0

Can anyone tell me how to add a $match stage to an aggregation pipeline to filter for where a field MATCHES a query, (and may have other data in it too), rather than limiting results to entries where the field EQUALS the query?

The query specification...

var query = {hello:"world"};

...can be used to retrieve the following documents using the find() operation of MongoDb's native node driver, where the query 'map' is interpreted as a match...

{hello:"world"}
{hello:"world", extra:"data"}

...like...

collection.find(query);

The same query map can also be interpreted as a match when used with $elemMatch to retrieve documents with matching entries contained in arrays like these documents...

{
  greetings:[
    {hello:"world"},
  ]
}

{
  greetings:[
    {hello:"world", extra:"data"},
  ]
}

{
  greetings:[
    {hello:"world"},
    {aloha:"mars"},
  ]
}

...using an invocation like [PIPELINE1] ...

collection.aggregate([
  {$match:{greetings:{$elemMatch:query}}},
]).toArray()

However, trying to get a list of the matching greetings with unwind [PIPELINE2] ...

collection.aggregate([
  {$match:{greetings:{$elemMatch:query}}},
  {$unwind:"$greetings"},
]).toArray()

...produces all the array entries inside the documents with any matching entries, including the entries which don't match (simplified result)...

[
  {greetings:{hello:"world"}},
  {greetings:{hello:"world", extra:"data"}},
  {greetings:{hello:"world"}},
  {greetings:{aloha:"mars"}},
]

I have been trying to add a second match stage, but I was surprised to find that it limited results only to those where the greetings field EQUALS the query, rather than where it MATCHES the query [PIPELINE3].

collection.aggregate([
  {$match:{greetings:{$elemMatch:query}}},
  {$unwind:"$greetings"},
  {$match:{greetings:query}},
]).toArray()

Unfortunately PIPELINE3 produces only the following entries, excluding the matching hello world entry with the extra:"data", since that entry is not strictly 'equal' to the query (simplified result)...

[
  {greetings:{hello:"world"}},
  {greetings:{hello:"world"}},
]

...where what I need as the result is rather...

[
  {greetings:{hello:"world"}},
  {greetings:{hello:"world"}},
  {greetings:{"hello":"world","extra":"data"}
]

How can I add a second $match stage to PIPELINE2, to filter for where the greetings field MATCHES the query, (and may have other data in it too), rather than limiting results to entries where the greetings field EQUALS the query?

Neil Lunn
  • 148,042
  • 36
  • 346
  • 317
cefn
  • 2,895
  • 19
  • 28

1 Answers1

0

What you're seeing in the results is correct.

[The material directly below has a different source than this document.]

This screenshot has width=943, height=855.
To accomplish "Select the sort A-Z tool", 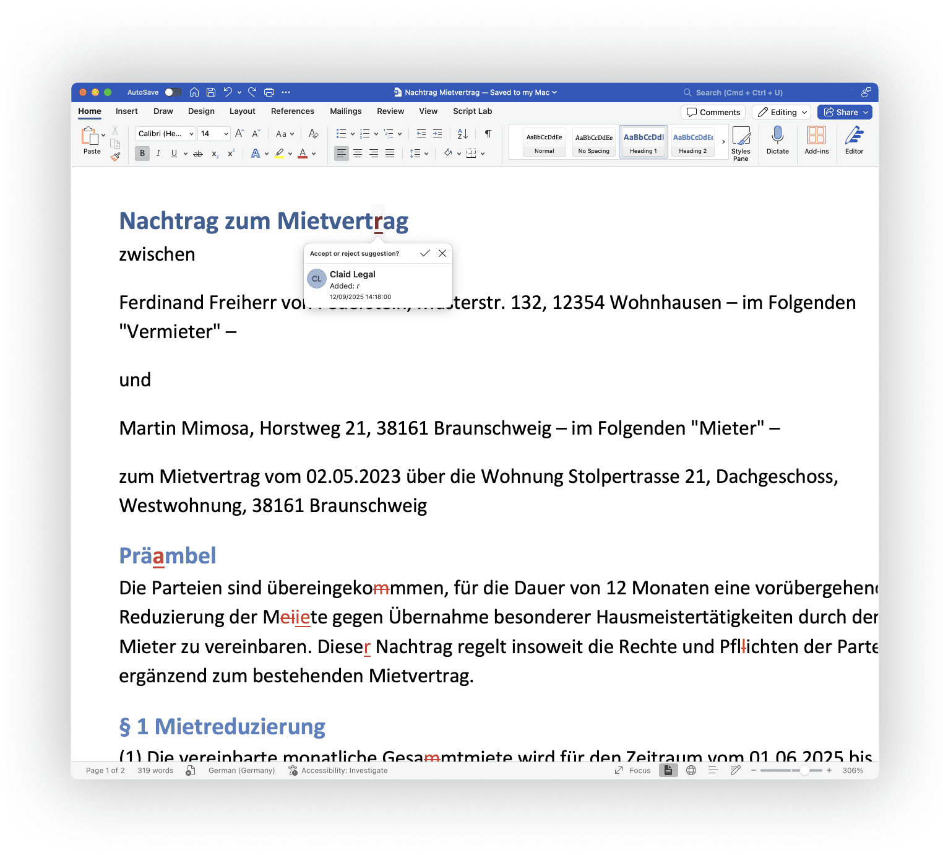I will [462, 134].
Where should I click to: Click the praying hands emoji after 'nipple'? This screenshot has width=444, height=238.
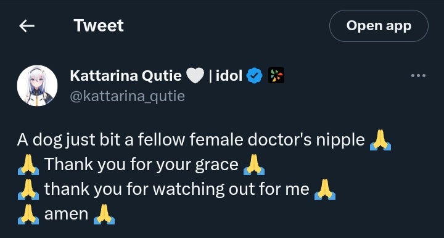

Your approach is a bit wrong. If you want the results you're expecting, then you should use this approach:

collection.aggregate([
  {$match:{greetings:{$elemMatch:query}}},
  {$unwind:"$greetings"},
  {$match:{"greetings.hello":"world"}},
]).toArray()

With this, you should get the following output:

[
  {greetings:{hello:"world"}},
  {greetings:{hello:"world"}},
  {greetings:{"hello":"world","extra":"data"}
]

Whenever you're using aggregation in MongoDB and want to create an aggregation pipeline that yields documents you expect, you should always start your query with the first stage. And then eventually add stages to monitor the outputs from subsequent stages.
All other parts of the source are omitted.